All of this is done through example problems and downloadable data sets which allow the reader to engage directly with the problem themselves, with all necessary code in R and Python provided. The problems are set in a variety of disciplines on topics such as academic scoring, employee engagement and performance, sports player discipline and political voting behavior and preferences. In end-of-chapter exercises, readers are encouraged to put their coding, judgment and interpretation skills into practice with fresh data sets and learning exercises.
Growing demand for more advanced methods outside academic and clinical settings
The content of the book reflects a range of commonly used regression methodologies such as ordinary least squares linear regression, binomial and multinomial logistic regression and proportional odds regression. The book then extends to methods that might previously have been considered highly technical and academic in nature, but which I have observed are increasing in use in enterprise settings in recent years.

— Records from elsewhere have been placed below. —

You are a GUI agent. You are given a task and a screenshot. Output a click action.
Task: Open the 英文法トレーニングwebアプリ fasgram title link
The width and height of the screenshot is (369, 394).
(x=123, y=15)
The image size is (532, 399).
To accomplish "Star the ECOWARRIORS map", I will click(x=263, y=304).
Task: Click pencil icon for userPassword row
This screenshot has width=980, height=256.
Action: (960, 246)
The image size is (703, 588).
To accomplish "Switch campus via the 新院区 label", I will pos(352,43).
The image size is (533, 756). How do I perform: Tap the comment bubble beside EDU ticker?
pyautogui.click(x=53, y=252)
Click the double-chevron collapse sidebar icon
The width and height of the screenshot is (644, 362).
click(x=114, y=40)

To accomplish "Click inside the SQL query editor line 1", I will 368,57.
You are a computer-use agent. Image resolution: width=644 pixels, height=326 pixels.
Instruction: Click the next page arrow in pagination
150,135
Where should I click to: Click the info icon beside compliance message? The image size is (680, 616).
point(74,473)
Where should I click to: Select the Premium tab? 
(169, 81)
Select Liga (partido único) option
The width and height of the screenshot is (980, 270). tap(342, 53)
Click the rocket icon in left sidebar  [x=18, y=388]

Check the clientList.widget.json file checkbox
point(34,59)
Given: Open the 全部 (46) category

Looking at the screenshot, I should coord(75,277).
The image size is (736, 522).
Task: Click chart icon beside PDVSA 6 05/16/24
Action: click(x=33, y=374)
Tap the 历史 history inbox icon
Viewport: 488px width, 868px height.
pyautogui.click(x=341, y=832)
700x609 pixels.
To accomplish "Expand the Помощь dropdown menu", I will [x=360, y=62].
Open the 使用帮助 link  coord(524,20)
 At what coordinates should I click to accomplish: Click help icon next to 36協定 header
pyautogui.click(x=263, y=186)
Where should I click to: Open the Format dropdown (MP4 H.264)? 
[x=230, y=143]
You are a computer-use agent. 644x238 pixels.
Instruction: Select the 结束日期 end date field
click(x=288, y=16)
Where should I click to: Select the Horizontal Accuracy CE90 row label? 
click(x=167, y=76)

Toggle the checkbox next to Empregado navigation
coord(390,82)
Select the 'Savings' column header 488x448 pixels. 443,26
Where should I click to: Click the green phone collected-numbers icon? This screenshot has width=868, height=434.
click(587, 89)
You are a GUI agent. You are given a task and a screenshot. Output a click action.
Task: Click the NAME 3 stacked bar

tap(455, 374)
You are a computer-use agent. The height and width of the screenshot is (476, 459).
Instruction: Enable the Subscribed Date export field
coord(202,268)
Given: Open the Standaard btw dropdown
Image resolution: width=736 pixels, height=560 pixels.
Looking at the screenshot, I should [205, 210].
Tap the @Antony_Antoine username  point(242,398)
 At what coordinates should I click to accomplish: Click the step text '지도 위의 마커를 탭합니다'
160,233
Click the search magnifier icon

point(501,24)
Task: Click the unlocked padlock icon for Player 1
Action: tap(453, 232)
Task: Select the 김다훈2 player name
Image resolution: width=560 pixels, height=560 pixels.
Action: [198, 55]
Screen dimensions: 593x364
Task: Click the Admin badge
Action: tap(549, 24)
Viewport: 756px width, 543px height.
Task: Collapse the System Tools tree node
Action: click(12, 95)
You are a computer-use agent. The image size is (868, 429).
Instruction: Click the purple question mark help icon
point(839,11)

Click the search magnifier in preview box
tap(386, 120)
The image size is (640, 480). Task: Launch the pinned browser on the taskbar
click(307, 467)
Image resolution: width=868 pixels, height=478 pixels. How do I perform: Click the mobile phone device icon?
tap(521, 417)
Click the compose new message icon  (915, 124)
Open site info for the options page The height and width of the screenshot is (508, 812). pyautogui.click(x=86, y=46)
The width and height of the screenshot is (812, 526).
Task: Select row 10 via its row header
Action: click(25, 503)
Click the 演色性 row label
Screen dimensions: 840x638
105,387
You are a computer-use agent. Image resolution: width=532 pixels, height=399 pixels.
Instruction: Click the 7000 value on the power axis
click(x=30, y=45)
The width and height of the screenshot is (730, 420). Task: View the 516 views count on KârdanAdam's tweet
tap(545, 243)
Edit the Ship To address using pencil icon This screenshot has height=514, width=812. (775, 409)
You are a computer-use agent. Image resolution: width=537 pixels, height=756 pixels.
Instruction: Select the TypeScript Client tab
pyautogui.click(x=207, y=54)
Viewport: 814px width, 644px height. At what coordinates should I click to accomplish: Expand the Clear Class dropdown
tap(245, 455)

Desire for more nuanced analysis of populations and the commonalities and differences within them has led to an increasing interest in mixed models, and the book provides an interesting and fun application of this in the context of a speed dating experiment. Latent variable modeling is reviewed in the context of surveys, where there is growing desire to generate simpler and more intuitive insights through reducing dimensionality in these often complex and disorganized instruments. Survival analysis is illustrated as a way of modeling events that occur over time, now increasingly used for the modeling of both negative events such as employee attrition and positive events such as promotion.
Handbook of Regression Modeling in People Analytics is available online now and is soon to be released in print/ebook form by Chapman and Hall/CRC Press with all the author’s proceeds donated to the R-Ladies Global foundation to promote diversity in statistical programming. The print/ebook version will contain additional exclusive content including a chapter of additional data sets and learning exercises.